> PROVIDED PASSAGE:
Available on crate features full or derive only.

A Rust expression.

This type is available only if Syn is built with the "derive" or "full" feature, but most of the variants are not available unless “full” is enabled.

Syntax tree enums

This type is a syntax tree enum. In Syn this and other syntax tree enums are designed to be traversed using the following rebinding idiom.

let expr: Expr = /* ... */;
match expr {
    Expr::MethodCall(expr) => {
        /* ... */
    }
    Expr::Cast(expr) => {
        /* ... */
    }
    Expr::If(expr) => {
        /* ... */
    }

    /* ... */

We begin with a variable expr of type Expr that has no fields (because it is an enum), and by matching on it and rebinding a variable with the same name expr we effectively imbue our variable with all of the data fields provided by the variant that it turned out to be. So for example above if we ended up in the MethodCall case then we get to use expr.receiver, expr.args etc; if we ended up in the If case we get to use expr.cond, expr.then_branch, expr.else_branch.

This approach avoids repeating the variant names twice on every line.

// Repetitive; recommend not doing this.
match expr {
    Expr::MethodCall(ExprMethodCall { method, args, .. }) => {

In general, the name to which a syntax tree enum variant is bound should be a suitable name for the complete syntax tree enum type.

// Binding is called `base` which is the name I would use if I were
// assigning `*discriminant.base` without an `if let`.
if let Expr::Tuple(base) = *discriminant.base {

A sign that you may not be choosing the right variable names is if you see names getting repeated in your code, like accessing receiver.receiver or pat.pat or cond.cond.

Variants (Non-exhaustive)

Non-exhaustive enums could have additional variants added in future. Therefore, when matching against variants of non-exhaustive enums, an extra wildcard arm must be added to account for any future variants.

Array(ExprArray)

A slice literal expression: [a, b, c, d].

Assign(ExprAssign)

An assignment expression: a = compute().

AssignOp(ExprAssignOp)

A compound assignment expression: counter += 1.

Async(ExprAsync)

An async block: async { ... }.

Await(ExprAwait)

An await expression: fut.await.

Binary(ExprBinary)

A binary operation: a + b, a * b.

Block(ExprBlock)

A blocked scope: { ... }.

Box(ExprBox)

A box expression: box f.

Break(ExprBreak)

A break, with an optional label to break and an optional expression.

> TASKS FOR THIS EXERCISE:
1 > In the Syn expression documentation, what does the Await variant represent?
2 > Extend the Syn expression documentation onward from its last line.

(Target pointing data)
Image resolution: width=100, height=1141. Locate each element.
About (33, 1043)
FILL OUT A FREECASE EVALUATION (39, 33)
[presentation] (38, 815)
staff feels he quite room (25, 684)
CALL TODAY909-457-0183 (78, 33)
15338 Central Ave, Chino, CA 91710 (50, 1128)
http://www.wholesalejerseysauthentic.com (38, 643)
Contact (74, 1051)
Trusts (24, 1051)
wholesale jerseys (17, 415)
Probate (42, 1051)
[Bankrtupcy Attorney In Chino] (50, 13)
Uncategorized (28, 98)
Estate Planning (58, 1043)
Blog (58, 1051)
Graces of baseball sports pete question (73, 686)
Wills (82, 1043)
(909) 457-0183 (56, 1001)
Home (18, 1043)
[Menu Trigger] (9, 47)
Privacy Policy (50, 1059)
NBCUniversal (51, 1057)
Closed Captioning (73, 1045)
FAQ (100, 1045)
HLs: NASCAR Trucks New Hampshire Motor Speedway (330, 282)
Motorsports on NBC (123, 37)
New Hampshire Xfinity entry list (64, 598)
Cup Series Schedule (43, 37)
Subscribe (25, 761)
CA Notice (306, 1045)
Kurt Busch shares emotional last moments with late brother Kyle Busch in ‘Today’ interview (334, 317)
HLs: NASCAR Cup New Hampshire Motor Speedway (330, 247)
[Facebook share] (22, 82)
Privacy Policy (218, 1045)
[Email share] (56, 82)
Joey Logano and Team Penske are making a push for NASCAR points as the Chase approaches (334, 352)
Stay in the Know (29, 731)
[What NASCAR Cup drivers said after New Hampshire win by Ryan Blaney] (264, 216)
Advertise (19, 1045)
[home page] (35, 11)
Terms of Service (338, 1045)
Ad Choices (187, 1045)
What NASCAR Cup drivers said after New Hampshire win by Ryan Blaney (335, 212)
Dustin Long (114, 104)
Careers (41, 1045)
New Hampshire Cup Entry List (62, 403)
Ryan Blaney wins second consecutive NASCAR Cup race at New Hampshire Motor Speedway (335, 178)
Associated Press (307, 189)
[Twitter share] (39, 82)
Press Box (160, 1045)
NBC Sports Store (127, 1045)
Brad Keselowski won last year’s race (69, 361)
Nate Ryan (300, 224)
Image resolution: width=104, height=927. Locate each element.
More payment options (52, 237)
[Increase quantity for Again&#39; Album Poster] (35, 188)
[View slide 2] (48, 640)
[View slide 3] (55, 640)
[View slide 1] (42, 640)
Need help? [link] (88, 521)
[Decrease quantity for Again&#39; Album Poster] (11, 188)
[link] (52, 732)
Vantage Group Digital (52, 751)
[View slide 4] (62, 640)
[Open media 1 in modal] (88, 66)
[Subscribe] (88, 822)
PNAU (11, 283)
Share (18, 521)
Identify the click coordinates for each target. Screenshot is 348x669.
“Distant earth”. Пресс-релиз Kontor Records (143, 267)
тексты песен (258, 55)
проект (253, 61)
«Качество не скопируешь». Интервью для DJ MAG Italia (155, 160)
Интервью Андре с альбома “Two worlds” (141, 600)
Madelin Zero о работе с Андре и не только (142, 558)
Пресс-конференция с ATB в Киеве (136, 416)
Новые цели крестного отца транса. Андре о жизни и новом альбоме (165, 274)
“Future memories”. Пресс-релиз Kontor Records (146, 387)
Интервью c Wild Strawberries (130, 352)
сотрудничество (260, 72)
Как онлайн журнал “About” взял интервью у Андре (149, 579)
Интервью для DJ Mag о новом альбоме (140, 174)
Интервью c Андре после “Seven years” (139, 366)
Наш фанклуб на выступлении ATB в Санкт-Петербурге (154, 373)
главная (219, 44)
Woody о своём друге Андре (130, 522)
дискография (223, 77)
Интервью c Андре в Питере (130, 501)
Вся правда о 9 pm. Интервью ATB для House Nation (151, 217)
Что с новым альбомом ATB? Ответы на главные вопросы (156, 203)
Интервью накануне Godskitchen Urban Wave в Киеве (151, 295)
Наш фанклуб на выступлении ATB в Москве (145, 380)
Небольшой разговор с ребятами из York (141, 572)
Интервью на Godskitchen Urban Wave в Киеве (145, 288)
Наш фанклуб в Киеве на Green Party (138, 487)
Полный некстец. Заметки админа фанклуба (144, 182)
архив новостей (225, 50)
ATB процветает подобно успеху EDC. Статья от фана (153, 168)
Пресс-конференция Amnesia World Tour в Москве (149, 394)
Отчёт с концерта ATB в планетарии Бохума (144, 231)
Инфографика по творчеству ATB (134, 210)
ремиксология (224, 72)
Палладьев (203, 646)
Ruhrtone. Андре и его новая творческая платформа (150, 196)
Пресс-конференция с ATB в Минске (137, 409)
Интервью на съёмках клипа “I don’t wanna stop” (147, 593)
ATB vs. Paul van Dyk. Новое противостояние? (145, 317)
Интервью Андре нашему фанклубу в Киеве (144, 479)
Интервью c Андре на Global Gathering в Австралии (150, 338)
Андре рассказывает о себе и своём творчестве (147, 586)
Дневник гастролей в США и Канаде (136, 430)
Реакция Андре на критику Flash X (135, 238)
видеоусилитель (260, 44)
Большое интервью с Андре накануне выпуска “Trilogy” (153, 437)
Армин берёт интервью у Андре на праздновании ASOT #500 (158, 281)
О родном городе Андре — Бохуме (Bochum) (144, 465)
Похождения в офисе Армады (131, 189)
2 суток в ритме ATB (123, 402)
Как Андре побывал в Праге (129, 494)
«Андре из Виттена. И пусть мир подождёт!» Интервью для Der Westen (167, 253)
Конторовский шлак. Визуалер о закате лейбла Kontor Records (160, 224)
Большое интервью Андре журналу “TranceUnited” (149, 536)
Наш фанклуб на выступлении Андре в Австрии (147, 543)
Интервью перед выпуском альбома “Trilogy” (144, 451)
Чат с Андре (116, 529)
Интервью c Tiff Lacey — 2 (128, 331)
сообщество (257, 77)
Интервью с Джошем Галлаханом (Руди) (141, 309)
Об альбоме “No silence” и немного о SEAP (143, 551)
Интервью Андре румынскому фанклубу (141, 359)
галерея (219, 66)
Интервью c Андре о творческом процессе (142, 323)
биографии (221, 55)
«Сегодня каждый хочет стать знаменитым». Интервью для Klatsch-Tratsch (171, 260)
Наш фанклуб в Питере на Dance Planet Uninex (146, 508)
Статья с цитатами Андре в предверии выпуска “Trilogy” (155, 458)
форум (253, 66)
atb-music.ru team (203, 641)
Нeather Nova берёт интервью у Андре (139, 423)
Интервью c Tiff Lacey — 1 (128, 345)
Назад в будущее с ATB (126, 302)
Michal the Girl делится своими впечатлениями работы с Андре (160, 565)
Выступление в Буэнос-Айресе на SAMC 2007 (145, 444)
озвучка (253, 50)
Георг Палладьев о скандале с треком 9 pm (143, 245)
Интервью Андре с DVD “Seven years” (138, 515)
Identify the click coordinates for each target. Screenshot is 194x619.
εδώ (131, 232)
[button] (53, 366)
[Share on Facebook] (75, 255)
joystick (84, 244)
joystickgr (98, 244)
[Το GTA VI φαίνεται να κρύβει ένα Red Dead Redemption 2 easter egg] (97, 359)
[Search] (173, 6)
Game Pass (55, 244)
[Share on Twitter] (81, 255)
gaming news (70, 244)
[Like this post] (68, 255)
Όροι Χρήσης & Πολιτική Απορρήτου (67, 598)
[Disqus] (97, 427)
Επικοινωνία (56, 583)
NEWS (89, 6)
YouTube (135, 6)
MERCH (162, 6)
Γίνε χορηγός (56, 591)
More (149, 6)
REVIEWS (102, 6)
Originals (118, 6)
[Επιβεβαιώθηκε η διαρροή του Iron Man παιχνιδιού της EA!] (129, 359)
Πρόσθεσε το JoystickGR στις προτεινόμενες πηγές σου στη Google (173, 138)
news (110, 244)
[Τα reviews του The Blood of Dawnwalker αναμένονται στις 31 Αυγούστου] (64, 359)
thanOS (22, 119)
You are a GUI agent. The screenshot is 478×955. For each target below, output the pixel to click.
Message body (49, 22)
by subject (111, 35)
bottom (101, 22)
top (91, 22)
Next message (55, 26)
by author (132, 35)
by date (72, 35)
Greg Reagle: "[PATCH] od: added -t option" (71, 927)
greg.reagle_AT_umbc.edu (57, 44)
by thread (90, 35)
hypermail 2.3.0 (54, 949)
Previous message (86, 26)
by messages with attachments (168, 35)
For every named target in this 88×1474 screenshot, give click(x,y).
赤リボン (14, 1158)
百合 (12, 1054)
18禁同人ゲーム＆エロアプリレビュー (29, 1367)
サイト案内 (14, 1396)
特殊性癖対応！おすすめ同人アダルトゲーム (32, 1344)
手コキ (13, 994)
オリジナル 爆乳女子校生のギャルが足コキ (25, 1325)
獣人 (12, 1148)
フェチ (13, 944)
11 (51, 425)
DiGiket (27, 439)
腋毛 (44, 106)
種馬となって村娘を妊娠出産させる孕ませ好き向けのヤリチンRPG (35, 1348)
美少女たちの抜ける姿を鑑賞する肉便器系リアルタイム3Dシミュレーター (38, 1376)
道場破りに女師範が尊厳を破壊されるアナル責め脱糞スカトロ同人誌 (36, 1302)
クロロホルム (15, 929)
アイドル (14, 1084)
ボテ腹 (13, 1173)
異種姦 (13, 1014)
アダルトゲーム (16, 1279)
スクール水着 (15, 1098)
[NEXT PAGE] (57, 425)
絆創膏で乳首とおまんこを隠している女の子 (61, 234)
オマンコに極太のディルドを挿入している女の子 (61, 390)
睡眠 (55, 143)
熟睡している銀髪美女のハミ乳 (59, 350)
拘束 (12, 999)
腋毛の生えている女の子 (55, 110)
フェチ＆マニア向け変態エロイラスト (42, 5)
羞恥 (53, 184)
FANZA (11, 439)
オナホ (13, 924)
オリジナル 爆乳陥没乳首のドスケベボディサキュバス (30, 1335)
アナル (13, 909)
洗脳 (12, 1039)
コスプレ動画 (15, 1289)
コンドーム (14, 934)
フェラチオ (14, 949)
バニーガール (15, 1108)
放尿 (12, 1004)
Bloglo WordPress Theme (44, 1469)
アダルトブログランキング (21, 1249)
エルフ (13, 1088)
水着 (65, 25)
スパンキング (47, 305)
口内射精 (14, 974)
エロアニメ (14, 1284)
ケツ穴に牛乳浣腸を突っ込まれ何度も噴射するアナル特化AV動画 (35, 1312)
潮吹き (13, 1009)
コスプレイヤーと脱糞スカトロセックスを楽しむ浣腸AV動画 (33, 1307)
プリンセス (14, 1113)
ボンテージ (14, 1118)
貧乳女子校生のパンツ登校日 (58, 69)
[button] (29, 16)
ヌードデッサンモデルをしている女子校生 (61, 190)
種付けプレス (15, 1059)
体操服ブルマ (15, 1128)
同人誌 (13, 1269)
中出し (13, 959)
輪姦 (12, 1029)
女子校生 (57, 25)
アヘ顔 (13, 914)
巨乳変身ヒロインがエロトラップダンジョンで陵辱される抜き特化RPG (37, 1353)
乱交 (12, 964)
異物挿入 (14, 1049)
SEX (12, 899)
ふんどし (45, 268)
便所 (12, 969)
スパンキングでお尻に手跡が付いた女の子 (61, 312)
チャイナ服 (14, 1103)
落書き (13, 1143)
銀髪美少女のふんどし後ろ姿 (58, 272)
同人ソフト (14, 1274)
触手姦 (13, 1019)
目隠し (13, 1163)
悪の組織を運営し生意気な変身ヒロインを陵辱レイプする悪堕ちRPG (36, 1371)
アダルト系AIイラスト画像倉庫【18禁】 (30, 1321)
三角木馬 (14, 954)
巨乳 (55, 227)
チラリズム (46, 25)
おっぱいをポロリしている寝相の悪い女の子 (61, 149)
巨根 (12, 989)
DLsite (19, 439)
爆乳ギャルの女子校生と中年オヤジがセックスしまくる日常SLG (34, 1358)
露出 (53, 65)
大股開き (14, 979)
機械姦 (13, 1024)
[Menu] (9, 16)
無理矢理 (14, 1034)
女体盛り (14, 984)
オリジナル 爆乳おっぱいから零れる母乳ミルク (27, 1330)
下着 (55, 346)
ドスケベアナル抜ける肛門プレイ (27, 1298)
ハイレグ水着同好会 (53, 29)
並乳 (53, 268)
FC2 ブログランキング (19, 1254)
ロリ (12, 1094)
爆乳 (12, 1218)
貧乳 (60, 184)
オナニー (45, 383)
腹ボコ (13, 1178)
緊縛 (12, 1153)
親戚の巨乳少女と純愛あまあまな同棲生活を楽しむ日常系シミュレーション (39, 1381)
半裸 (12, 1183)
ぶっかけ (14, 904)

> ANSWER SET:
1 > An await expression: fut.await.

2 >
Call(ExprCall)

A function call expression: invoke(a, b).

Cast(ExprCast)

A cast expression: foo as f64.

Closure(ExprClosure)

A closure expression: |a, b| a + b.

Continue(ExprContinue)

A continue, with an optional label.

Field(ExprField)

Access of a named struct field (obj.k) or unnamed tuple struct field (obj.0).

ForLoop(ExprForLoop)

A for loop: for pat in expr { ... }.

Group(ExprGroup)

An expression contained within invisible delimiters.

This variant is important for faithfully representing the precedence of expressions and is related to None-delimited spans in a TokenStream.

If(ExprIf)

An if expression with an optional else block: if expr { ... } else { ... }.

The else branch expression may only be an If or Block expression, not any of the other types of expression.

Index(ExprIndex)

A square bracketed indexing expression: vector[2].

Let(ExprLet)

A let guard: let Some(x) = opt.

Lit(ExprLit)

A literal in place of an expression: 1, "foo".

Loop(ExprLoop)

Conditionless loop: loop { ... }.

Macro(ExprMacro)

A macro invocation expression: format!("{}", q).

Match(ExprMatch)

A match expression: match n { Some(n) => {}, None => {} }.

MethodCall(ExprMethodCall)

A method call expression: x.foo::<T>(a, b).

Paren(ExprParen)

A parenthesized expression: (a + b).

Path(ExprPath)

A path like std::mem::replace possibly containing generic parameters and a qualified self-type.

A plain identifier like x is a path of length 1.

Range(ExprRange)

A range expression: 1..2, 1.., ..2, 1..=2, ..=2.

Reference(ExprReference)

A referencing operation: &a or &mut a.

Repeat(ExprRepeat)

An array literal constructed from one repeated element: [0u8; N].

Return(ExprReturn)

A return, with an optional value to be returned.

Struct(ExprStruct)

A struct literal expression: Point { x: 1, y: 1 }.

The rest provides the value of the remaining fields as in S { a: 1, b: 1, ..rest }.

Try(ExprTry)

A try-expression: expr?.

TryBlock(ExprTryBlock)

A try block: try { ... }.

Tuple(ExprTuple)

A tuple expression: (a, b, c, d).

Type(ExprType)

A type ascription expression: foo: f64.

Unary(ExprUnary)

A unary operation: !x, *x.

Unsafe(ExprUnsafe)

An unsafe block: unsafe { ... }.

Verbatim(TokenStream)

Tokens in expression position not interpreted by Syn.

While(ExprWhile)

A while loop: while expr { ... }.

Yield(ExprYield)

A yield expression: yield expr.

Implementations

impl Expr

pub fn parse_without_eager_brace(input: ParseStream<'_>) -> Result<Expr>

Available on crate features full and parsing only.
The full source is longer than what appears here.